La dinámica/cinemática es algo que se explica en física de COU. De ahí debe salir todo. Si a caso, mírate el Tipler de primero de físicas.

Recuerda que la aceleración se puede obtener fácilmente derivando la velocidad, y esta, derivando la posición. Hacerlo al revés implica a partir de aceleraciones (angulares o lineales) integrar para obtener la velocidad, y volver a integrar a partir de esta para obtener la posición.
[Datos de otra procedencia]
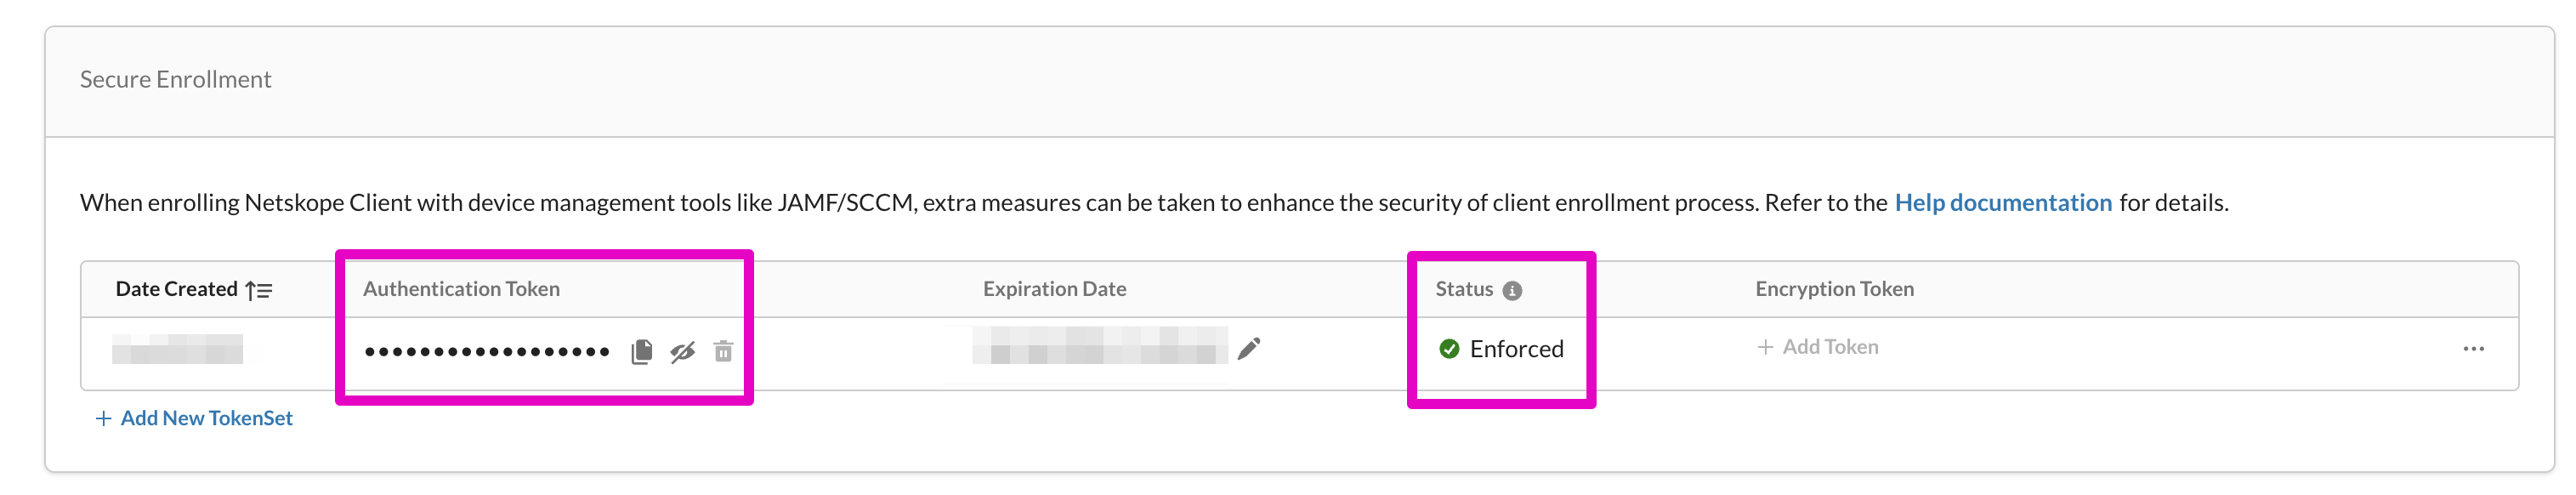Toggle authentication token visibility eye icon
Tanto derivar como integrar son simples restas o sumas, respectivamente, pero multiplicando por el dT, que debe ser lo más preciso (tiempo real) posible. El jitter del dT, más el error de cuantificación, linealidad y offsets (generalmente dependientes de la temperatura) de los acelerómetros son los causantes del error: el que introduce al integrar la aceleración E, se multiplica por dT, causando un error lineal en la velocidad. Al volver a integrar la velocidad, se vuelve a multiplicar por dT causando un error cuadrático que hace que las IMU sean muy malas a 'largo' plazo (pocos segundos, minutos en el mejor de los casos).

Si aplicamos esto a los giróscopos, la posición se arregla integrando sólo una vez, con el consecuente error lineal de la posición, que se puede arreglar con el magnetómetro. La aceleración, al obtenerse derivando, no genera error, ya que se resta el error de la medida Y del error de la medida Y-1. Por eso, si no hay campos magnéticos interferentes, derivando el ángulo de los magnetómetros puedes determinar la velocidad angular. Derivando esta, la aceleración angular.

Todo este rollo es el motivo por el cual los navegadores GPS más precisos usan la precisión a corto plazo de las IMU (cosa que poca gente sabe) con la precisión a largo plazo (y mala a corto) de los GPS, usando métodos de integración de la información, básicamente, filtros del señor Kalman.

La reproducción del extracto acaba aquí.